Lehman Brothers may sell $30 billion to $50 billion in securities to raise capital and slash its dividend by 90 percent, said Richard Bove, a prominent U.S. banking analyst.

Wall Street analysts have been contemplating a possible securities sale by Lehman, after Merrill Lynch sold more than $30 billion of its risky securities at a fire-sale price last week.

Lehman's security sale is likely to include commercial mortgages and some residual holdings in residential mortgage-backed securities, Ladenburg Thalmann's Bove wrote in a research note to clients.
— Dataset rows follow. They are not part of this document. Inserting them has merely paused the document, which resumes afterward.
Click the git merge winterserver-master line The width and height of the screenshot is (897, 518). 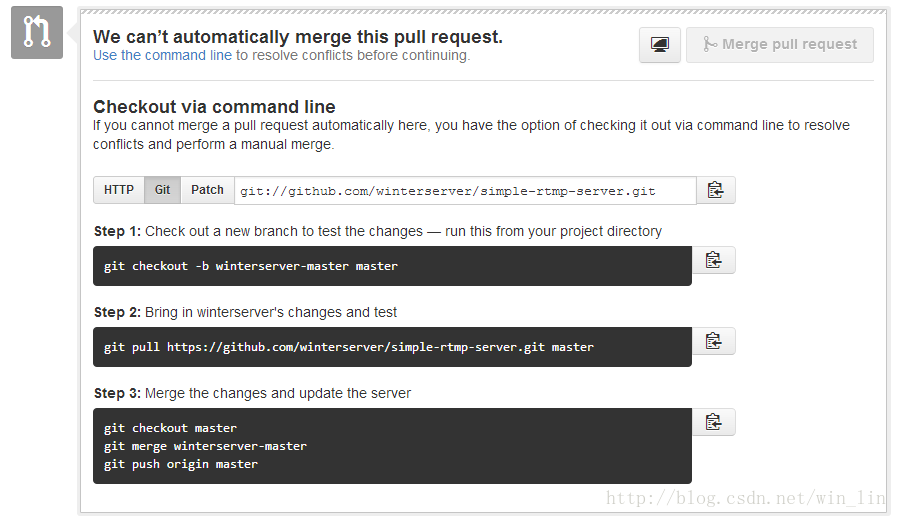205,446
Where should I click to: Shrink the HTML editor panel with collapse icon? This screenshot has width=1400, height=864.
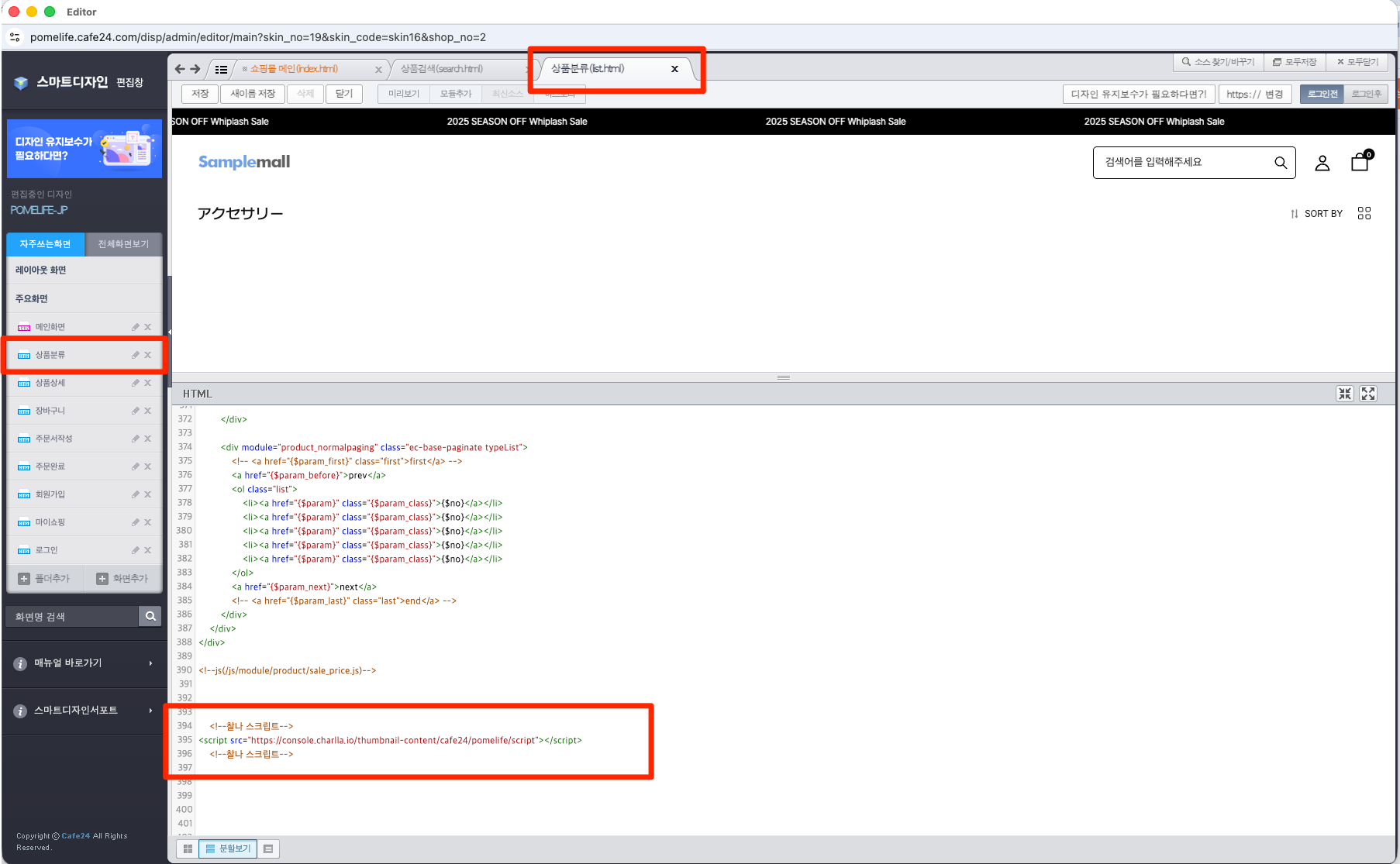1345,394
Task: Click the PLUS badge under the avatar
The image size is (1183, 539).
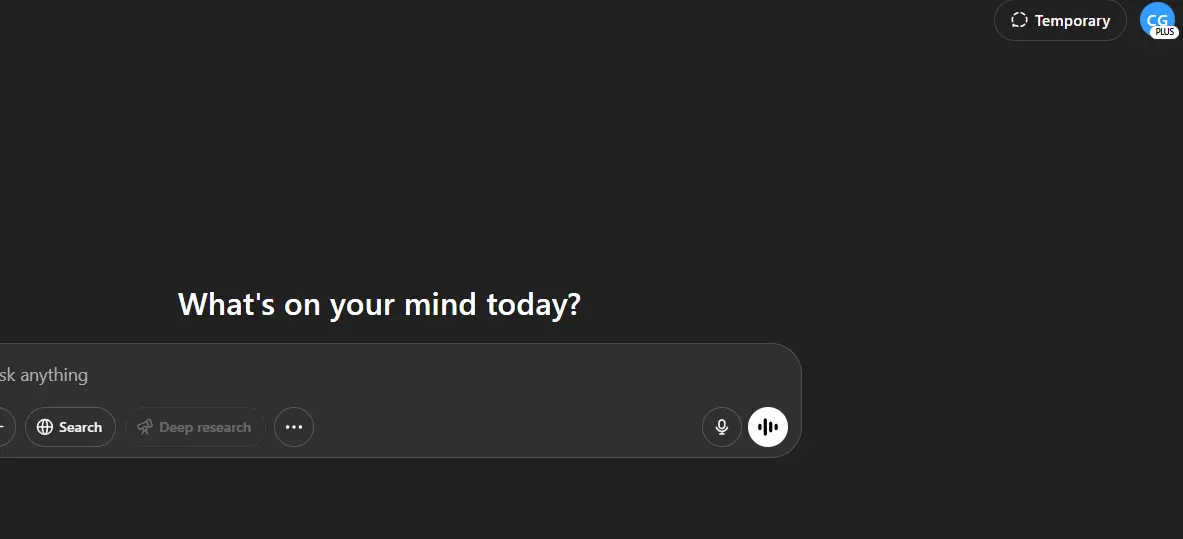Action: [x=1165, y=32]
"The quality of this paper is believed to be significantly higher than the 'sale' recently announced by Merrill Lynch . Therefore, the discount may be as little as 10 percent." (Watch the accompanying video for the full interview with Bove...)
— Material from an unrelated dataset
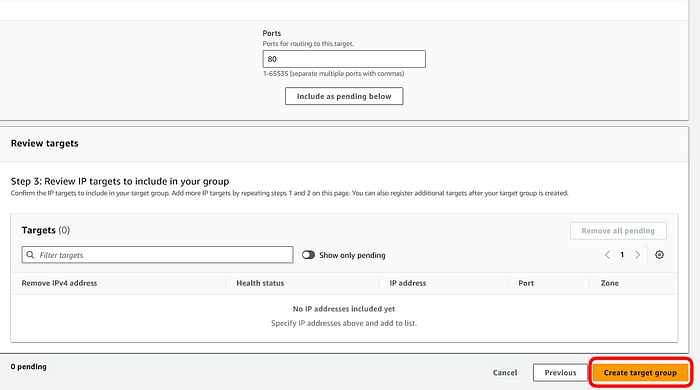700x390 pixels.
Task: Cancel the target group creation
Action: tap(505, 373)
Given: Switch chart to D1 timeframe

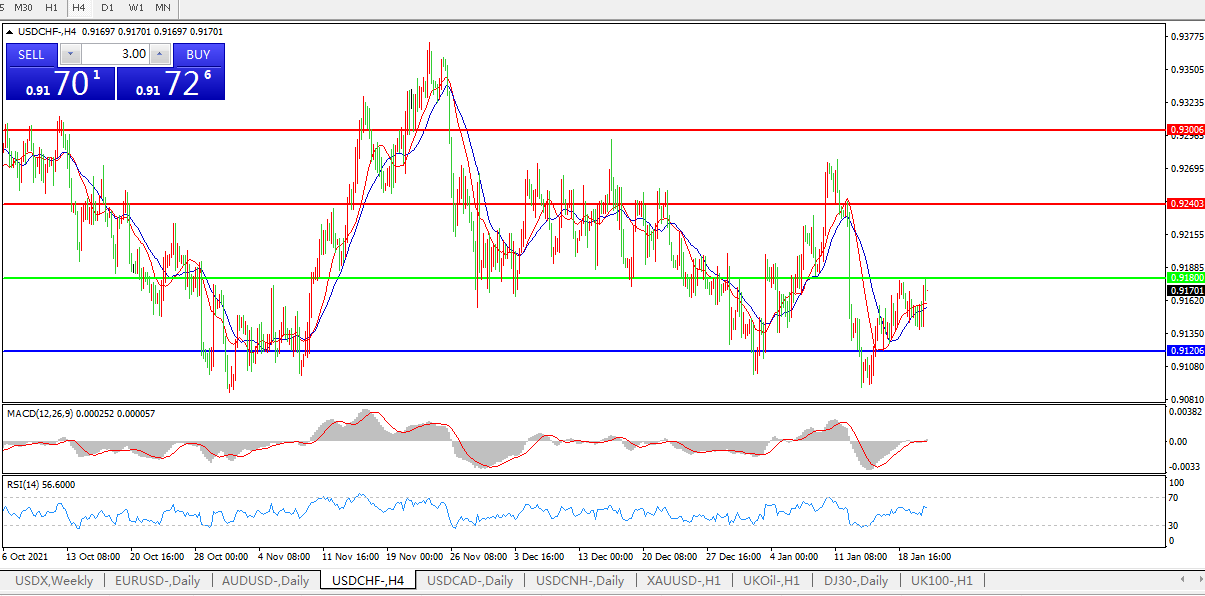Looking at the screenshot, I should (x=107, y=7).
Lehman is also likely to announce the spinoff of 20 percent of its asset management business, Neuberger Berman, Bove said.

He valued Neuberger at $1.3 billion, assuming the firm earns $1 billion pre-tax and is worth 20 times post-tax earnings.
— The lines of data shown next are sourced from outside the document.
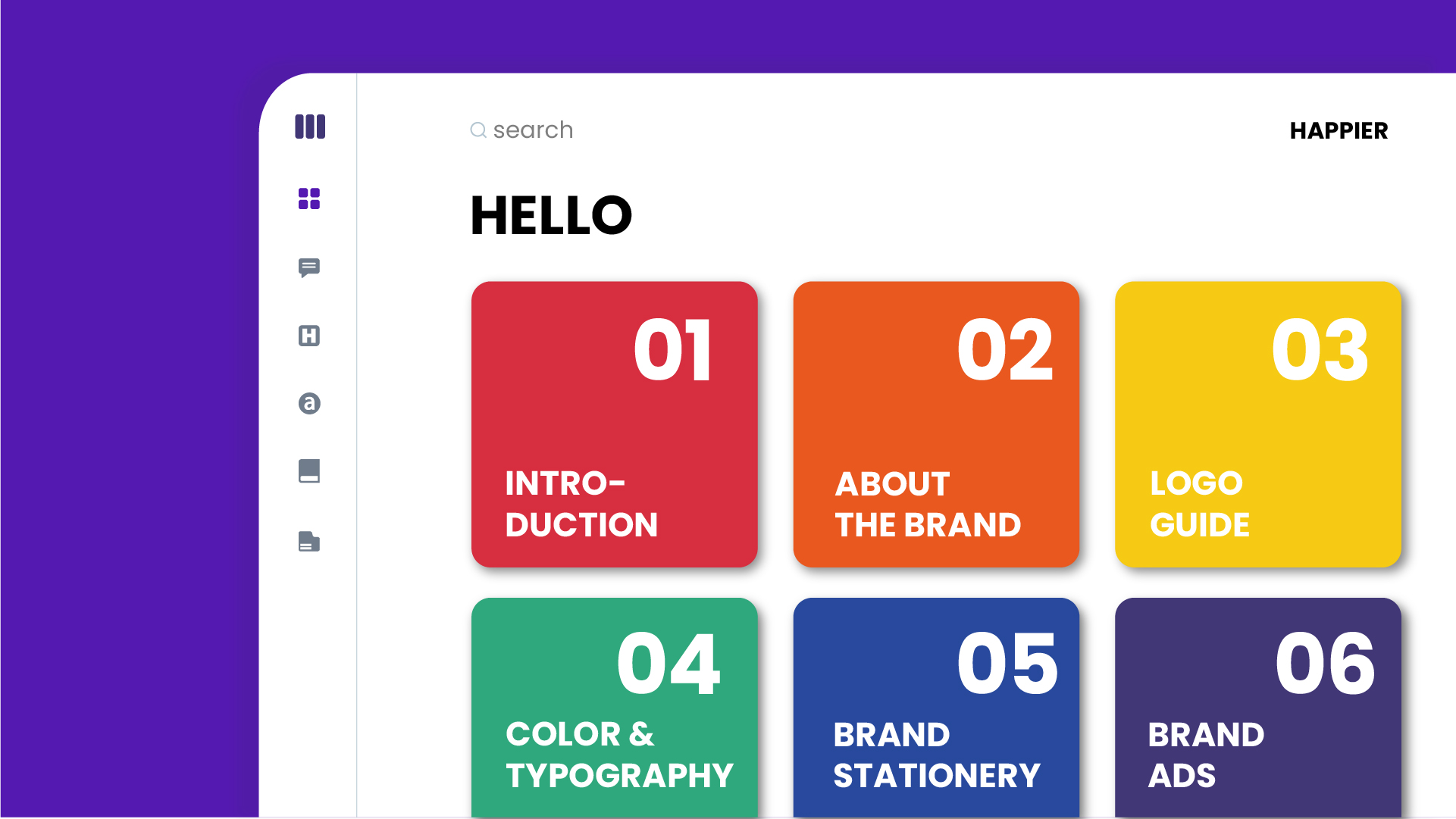Select the circled 'a' typography icon
This screenshot has height=819, width=1456.
click(309, 403)
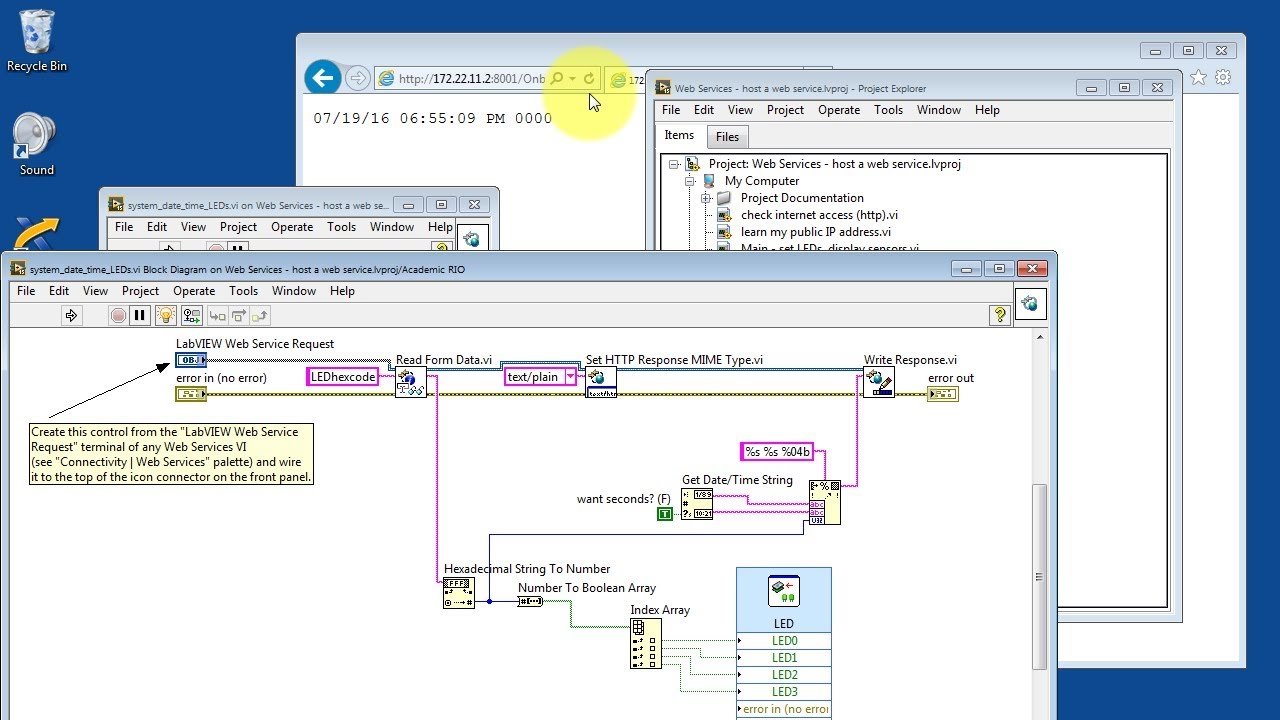Click the Context Help question mark icon
This screenshot has height=720, width=1280.
999,316
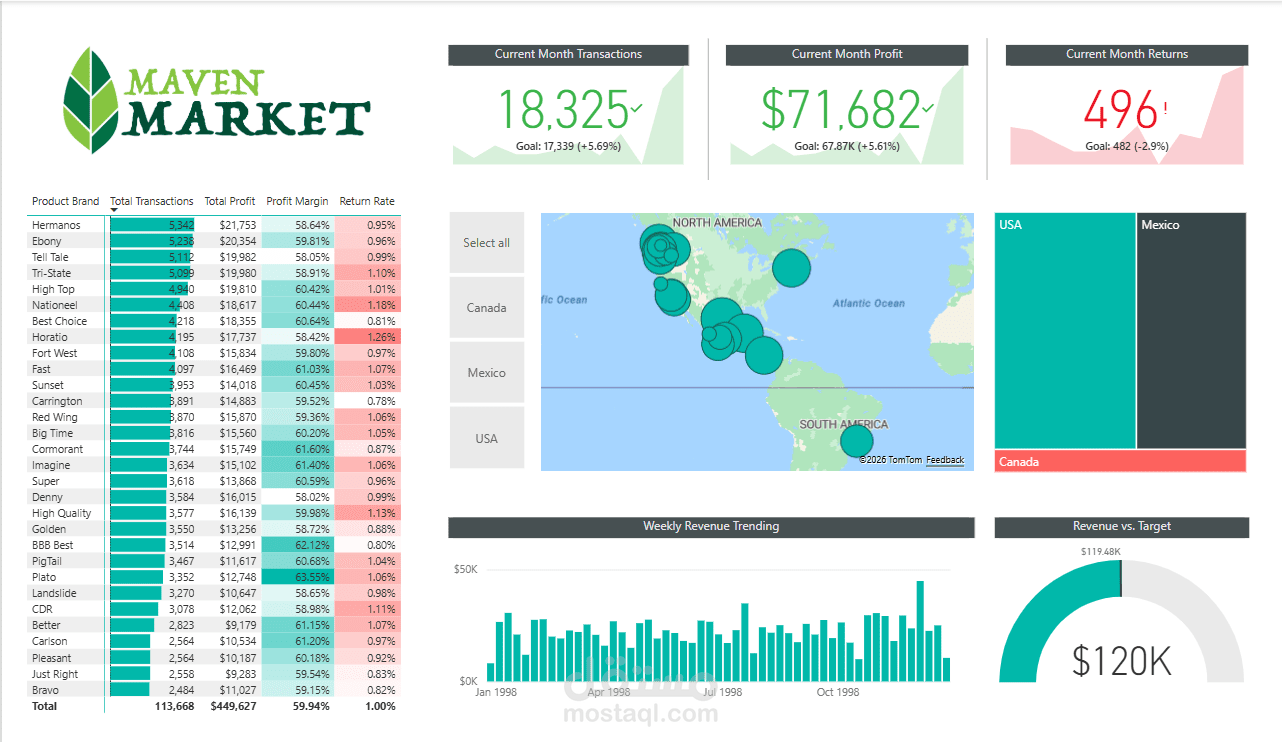Open the Feedback link on the map
The height and width of the screenshot is (742, 1282).
pyautogui.click(x=944, y=460)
If 20 percent is spun off, Lehman would retain shares worth $1.0 billion, Bove said.

Lehman may issue $2 billion preferred stock and $1 billion in long-term debt to meet its remaining capital needs, the analyst added.

To pay the expected new dividend requirement on the preferred stock, the company would need to virtually eliminate its current dividend on its common stock, which is costing it $400 million a year, Bove said.

Bove was one of the first banking analysts to recommend selling financial stocks as credit market problems began last year. Last July, he correctly predicted that the booming growth of the financial system could not be sustained by economic growth.

The analyst widened his fiscal 2008 loss-per-share estimate for Lehman to $6.33 from $3.66. He cut his profit estimate for the company to $1.93 per share from $2.51 per share for 2009.

Bove lowered his price target on the stock to $23 from $27, but maintained "neutral" rating.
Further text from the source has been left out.